India’s fast-growing travel industry is bracing for a potential dip in overseas bookings after Prime Minister Narendra Modi urged citizens to avoid “unnecessary foreign travel,” a message industry players say could weigh heavily on consumer sentiment during the crucial summer holiday season.

The concern comes at a time when inflationary pressures and rising global travel costs have already pushed down summer outbound inquiries by as much as 15 per cent, according to industry estimates.

The peak travel window—typically between April and June—sees affluent Indian families heading to cooler destinations in Europe, Australia, and parts of Southeast Asia during school holidays. But operators say demand is now showing signs of hesitation.

“The prime minister has a great following, and people sometimes take his advice very seriously ... they may postpone it to next year,” said Ravi Gosain, president of the Indian Association of Tour Operators.

“We had already seen a 10% to 15% reduction in inquiries or business for this summer season.”

Rising Costs and Global Energy Shock Add Pressure

The slowdown is unfolding against a turbulent global economic backdrop, with crude oil prices trading above $100 per barrel following disruptions linked to the closure of the Strait of Hormuz, which has tightened global supply of oil and liquefied natural gas.

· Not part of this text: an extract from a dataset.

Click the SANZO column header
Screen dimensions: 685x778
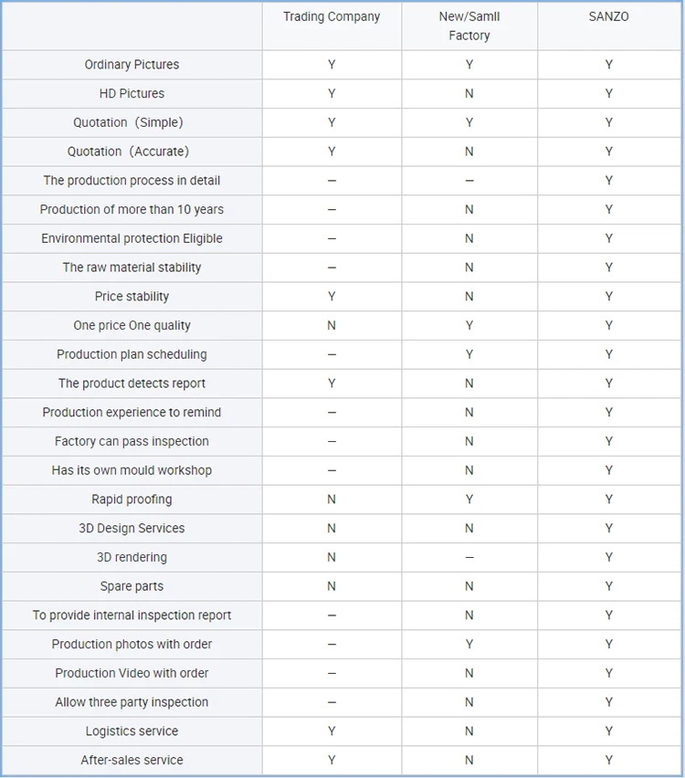pyautogui.click(x=608, y=16)
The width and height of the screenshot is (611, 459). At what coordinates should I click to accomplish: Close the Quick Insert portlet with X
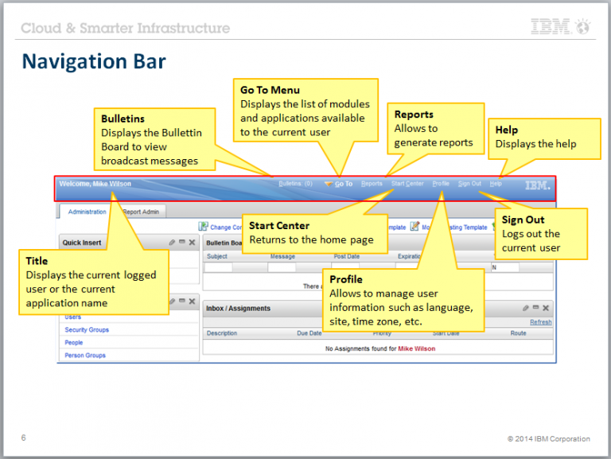(192, 243)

Higher fuel prices have already pushed up airline costs, with carriers increasing surcharges that are feeding into more expensive air tickets. This is before travellers even factor in rising hotel rates and transport costs abroad, further dampening demand.

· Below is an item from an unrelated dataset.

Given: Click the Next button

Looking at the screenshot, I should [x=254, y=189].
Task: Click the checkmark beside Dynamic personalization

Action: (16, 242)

Industry observers say the combined effect of higher costs and cautious consumer sentiment is reshaping travel decisions among India’s expanding middle and upper classes.

Markets React as Travel Stocks Slide

Modi’s remarks have also rippled through financial markets, triggering a sell-off in travel-related stocks including online booking platforms such as EaseMyTrip, Yatra Online, and Ixigo, alongside airline and holiday operators.

Analysts say investors interpreted the comments as a potential short-term headwind for discretionary travel spending, particularly in the outbound segment.

A $231 Billion Tourism Industry Faces Shifting Priorities

India’s tourism sector, valued at about $231.6 billion and supporting roughly one in ten jobs, is among the largest in the world and projected to rise further in global ranking over the next decade.

Outbound travel, in particular, has become one of the fastest-growing segments, driven by rising incomes, easier visa access, and the influence of digital travel content. Industry estimates suggest the outbound market could expand to $55.39 billion by 2034, up from $18.82 billion a decade earlier.

However, the latest developments may temporarily interrupt that growth trajectory.

Push Toward Domestic Travel and Policy Debate

Industry associations say Modi’s appeal could accelerate a shift toward domestic tourism, although operators warn that local travel generally offers lower margins compared to international packages.

“This may give a boost to domestic tourism, but it is not enough to offset the loss in outbound business,” said Sunil Kumar, president of the Travel Agents Association of India.

Tourism stakeholders are also calling on authorities to strengthen inbound tourism strategies to help balance foreign exchange outflows, especially as outbound departures reached 32.7 million in 2025, reflecting steady long-term growth.

Analysts See Short-Term Hit, Long-Term Resilience

Market experts say the prime minister’s remarks should be viewed more as a public appeal than a formal policy shift, but acknowledge potential near-term pressure on demand.

“This is definitely going to have an impact in the short to medium term,” said Kranthi Bathini, director of equity strategy at WealthMills Securities.

“But if there is a cool-off in crude oil prices, we can see a rebound.”

For now, however, India’s travel sector finds itself navigating a complex mix of economic strain, policy messaging, and shifting consumer behaviour—just as it enters its most important booking season of the year.